On the other hand, Le Gette says he has four "friends for life," two on the job.

Executive friendships can backfire. Walt Disney CEO Michael Eisner, testifying Nov. 15 in a shareholder lawsuit against the company over a $140 million severance package paid to former Disney president Michael Ovitz after just 15 months of service, denied that the two were best friends. Eisner said he was a "good friend," a "reasonable friend. Michael Ovitz had a lot of best friends," Eisner said.

Gallup says there is nothing in its research that suggests that bosses should avoid best friendships with subordinates. However, CEOs are more likely to have friendships with other CEOs, particularly with CEOs competing in the same industry, according to a study by James Westphal of the University of Texas.

Competitors who collude to fix prices would be breaking antitrust laws. But friendship equals trust, and CEOs will be more likely to raise prices if they trust the CEO of a competitor to follow, Westphal says.

Diversity can be issue

There are few drawbacks to best friendships, but one is that it can interfere with hard-fought efforts at diversity. Companies almost universally say that diversity stirs creativity and helps meet the needs of diverse customers. But as flight attendants demonstrate, best friends are more likely to be developed between people of similar age and interests.

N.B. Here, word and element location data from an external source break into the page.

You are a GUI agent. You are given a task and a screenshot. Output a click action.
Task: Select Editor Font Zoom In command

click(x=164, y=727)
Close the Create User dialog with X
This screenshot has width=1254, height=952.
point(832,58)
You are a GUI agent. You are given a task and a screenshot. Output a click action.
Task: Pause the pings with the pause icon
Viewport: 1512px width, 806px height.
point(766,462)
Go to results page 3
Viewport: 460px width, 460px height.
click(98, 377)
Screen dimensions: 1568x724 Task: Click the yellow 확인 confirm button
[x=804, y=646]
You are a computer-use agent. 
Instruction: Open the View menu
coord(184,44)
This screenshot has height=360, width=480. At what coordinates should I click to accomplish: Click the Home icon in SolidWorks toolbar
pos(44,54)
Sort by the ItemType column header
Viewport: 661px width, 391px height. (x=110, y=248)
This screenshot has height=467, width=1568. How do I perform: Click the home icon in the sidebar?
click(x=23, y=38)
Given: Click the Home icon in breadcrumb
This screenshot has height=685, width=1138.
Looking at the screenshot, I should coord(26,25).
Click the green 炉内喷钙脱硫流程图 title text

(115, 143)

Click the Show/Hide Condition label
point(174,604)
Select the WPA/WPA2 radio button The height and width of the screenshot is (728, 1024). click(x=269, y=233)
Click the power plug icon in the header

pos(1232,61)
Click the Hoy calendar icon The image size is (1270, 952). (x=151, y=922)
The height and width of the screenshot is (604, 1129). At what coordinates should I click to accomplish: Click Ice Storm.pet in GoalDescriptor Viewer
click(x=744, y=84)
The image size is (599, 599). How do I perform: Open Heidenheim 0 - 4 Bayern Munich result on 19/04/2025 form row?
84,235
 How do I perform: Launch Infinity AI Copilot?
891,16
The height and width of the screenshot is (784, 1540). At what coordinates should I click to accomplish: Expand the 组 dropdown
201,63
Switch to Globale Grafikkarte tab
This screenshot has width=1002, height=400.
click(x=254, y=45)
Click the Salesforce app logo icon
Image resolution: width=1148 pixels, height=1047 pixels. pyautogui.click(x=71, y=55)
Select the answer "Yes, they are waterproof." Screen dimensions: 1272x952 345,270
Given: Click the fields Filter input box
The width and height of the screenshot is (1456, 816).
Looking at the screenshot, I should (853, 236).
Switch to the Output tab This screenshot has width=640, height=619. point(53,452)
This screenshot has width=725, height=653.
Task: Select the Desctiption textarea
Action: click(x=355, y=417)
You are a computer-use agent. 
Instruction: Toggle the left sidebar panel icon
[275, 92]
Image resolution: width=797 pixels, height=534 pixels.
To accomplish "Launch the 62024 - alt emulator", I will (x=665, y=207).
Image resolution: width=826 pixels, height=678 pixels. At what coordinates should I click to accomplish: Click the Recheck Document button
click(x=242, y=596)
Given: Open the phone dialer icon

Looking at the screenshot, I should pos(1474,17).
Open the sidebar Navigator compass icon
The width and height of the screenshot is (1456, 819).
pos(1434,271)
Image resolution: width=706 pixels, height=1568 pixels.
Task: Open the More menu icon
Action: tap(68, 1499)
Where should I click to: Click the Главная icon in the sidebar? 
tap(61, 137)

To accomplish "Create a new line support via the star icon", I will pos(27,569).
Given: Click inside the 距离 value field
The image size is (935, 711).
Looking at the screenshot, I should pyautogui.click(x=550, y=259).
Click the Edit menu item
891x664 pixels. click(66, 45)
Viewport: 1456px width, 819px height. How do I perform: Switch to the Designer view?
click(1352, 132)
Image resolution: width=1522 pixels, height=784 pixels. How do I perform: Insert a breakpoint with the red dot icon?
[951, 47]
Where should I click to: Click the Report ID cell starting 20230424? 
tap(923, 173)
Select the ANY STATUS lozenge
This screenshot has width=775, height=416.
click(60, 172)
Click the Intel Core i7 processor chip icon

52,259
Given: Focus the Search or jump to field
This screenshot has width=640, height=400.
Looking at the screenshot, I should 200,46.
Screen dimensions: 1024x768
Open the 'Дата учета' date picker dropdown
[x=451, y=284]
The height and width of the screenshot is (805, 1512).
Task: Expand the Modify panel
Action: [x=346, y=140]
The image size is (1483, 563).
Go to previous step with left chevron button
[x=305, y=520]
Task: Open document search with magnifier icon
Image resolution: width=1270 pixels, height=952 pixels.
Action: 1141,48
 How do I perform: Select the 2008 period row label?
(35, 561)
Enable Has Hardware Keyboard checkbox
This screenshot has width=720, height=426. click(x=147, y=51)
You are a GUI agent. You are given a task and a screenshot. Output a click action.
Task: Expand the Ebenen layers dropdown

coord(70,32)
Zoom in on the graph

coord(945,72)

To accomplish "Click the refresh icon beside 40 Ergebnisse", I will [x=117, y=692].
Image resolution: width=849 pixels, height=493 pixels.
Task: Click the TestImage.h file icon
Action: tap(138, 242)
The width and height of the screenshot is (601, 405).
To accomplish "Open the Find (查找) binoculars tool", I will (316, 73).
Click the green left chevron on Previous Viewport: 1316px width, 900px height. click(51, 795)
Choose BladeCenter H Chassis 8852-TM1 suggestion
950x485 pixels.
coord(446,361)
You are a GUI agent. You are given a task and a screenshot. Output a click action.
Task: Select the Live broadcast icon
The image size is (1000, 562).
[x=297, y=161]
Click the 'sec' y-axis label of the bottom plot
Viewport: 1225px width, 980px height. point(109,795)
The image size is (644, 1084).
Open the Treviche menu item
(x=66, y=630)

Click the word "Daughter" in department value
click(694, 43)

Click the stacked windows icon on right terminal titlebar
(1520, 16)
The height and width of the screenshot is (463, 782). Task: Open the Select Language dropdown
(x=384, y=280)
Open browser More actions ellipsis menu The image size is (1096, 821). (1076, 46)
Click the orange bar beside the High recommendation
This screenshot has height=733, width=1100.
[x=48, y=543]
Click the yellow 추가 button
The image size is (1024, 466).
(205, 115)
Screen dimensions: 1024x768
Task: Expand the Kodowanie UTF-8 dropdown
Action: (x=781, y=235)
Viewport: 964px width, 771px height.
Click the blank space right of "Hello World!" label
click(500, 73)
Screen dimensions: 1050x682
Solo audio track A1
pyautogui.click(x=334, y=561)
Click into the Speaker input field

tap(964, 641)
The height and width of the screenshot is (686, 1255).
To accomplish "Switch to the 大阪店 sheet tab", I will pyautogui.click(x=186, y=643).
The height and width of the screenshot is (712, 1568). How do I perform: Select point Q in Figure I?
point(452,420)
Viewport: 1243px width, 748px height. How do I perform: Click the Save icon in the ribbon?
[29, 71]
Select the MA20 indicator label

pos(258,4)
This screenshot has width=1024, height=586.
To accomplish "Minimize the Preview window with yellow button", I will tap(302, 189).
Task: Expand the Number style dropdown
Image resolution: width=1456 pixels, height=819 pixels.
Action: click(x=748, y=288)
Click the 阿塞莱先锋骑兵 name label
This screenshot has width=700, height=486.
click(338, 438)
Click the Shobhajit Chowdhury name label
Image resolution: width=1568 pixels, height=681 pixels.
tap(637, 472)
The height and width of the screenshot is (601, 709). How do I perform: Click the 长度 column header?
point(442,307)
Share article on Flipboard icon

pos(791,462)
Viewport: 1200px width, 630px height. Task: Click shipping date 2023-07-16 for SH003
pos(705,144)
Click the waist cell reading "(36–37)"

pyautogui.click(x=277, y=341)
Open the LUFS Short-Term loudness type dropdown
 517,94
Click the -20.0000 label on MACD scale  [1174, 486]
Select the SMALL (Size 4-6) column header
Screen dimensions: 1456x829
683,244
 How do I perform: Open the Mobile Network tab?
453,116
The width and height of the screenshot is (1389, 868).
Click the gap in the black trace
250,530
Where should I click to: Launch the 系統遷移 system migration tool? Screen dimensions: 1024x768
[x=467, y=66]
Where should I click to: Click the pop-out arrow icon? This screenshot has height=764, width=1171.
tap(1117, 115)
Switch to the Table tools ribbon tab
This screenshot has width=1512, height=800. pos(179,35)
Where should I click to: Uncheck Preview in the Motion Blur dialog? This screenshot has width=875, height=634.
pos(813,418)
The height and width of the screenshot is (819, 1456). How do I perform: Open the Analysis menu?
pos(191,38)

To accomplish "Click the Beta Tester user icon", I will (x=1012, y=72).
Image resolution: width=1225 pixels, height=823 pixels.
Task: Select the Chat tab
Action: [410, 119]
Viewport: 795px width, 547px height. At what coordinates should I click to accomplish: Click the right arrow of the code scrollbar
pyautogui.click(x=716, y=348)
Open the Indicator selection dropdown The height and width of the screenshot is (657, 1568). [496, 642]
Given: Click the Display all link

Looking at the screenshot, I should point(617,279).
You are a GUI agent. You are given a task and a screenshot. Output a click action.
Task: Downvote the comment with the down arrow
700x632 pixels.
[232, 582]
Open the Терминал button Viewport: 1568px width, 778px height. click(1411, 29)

That’s not always the case. New Yorker Derr and Texan Amaro, for example, come from dissimilar backgrounds and became close when Derr relied on bilingual Amaro to translate information to Spanish-speaking patients about prescriptions and follow-up visits. But best friends so often look and think alike that diversity proponents worry about a return to the old IBM model of blue suits.

‘Group think’

Guarnaccia and Berezin are the same age. They brainstorm effectively together but admit their relationship is exclusive to the point that others at Searchfeed.com see them as a two-woman clique. Guarnaccia says the friendship, while on the whole productive, makes them vulnerable to a miniversion of "group think."

Creatures of the animal world, including humans, are inclined to group together based on similarities. But that doesn’t make it right for humans, says Luke Visconti, co-founder of DiversityInc, a trade publication about diversity. "The challenge is for management to think inclusively, because it’s not natural to do so," Visconti says.

Women are usually presumed to be more social, and Gallup’s data show that 33% strongly agree that they have a best friend at work vs. 25% of men. However, having a best friend is just as important for men to be engaged workers as it is for women, says Jim Harter, Gallup’s chief scientist of workplace/management.

Among those men are Dan Safier and Craig Greenwood, both 40 and from San Francisco. They met in grade school and were best men at each other’s weddings. In 2003, they became co-founders of real estate development firm The Prado Group.

"I drop my kids at the bus at 7:30, and my first call is to Craig," Safier says. "We brainstorm even before I hit the coffee shop, and we hit the ground running."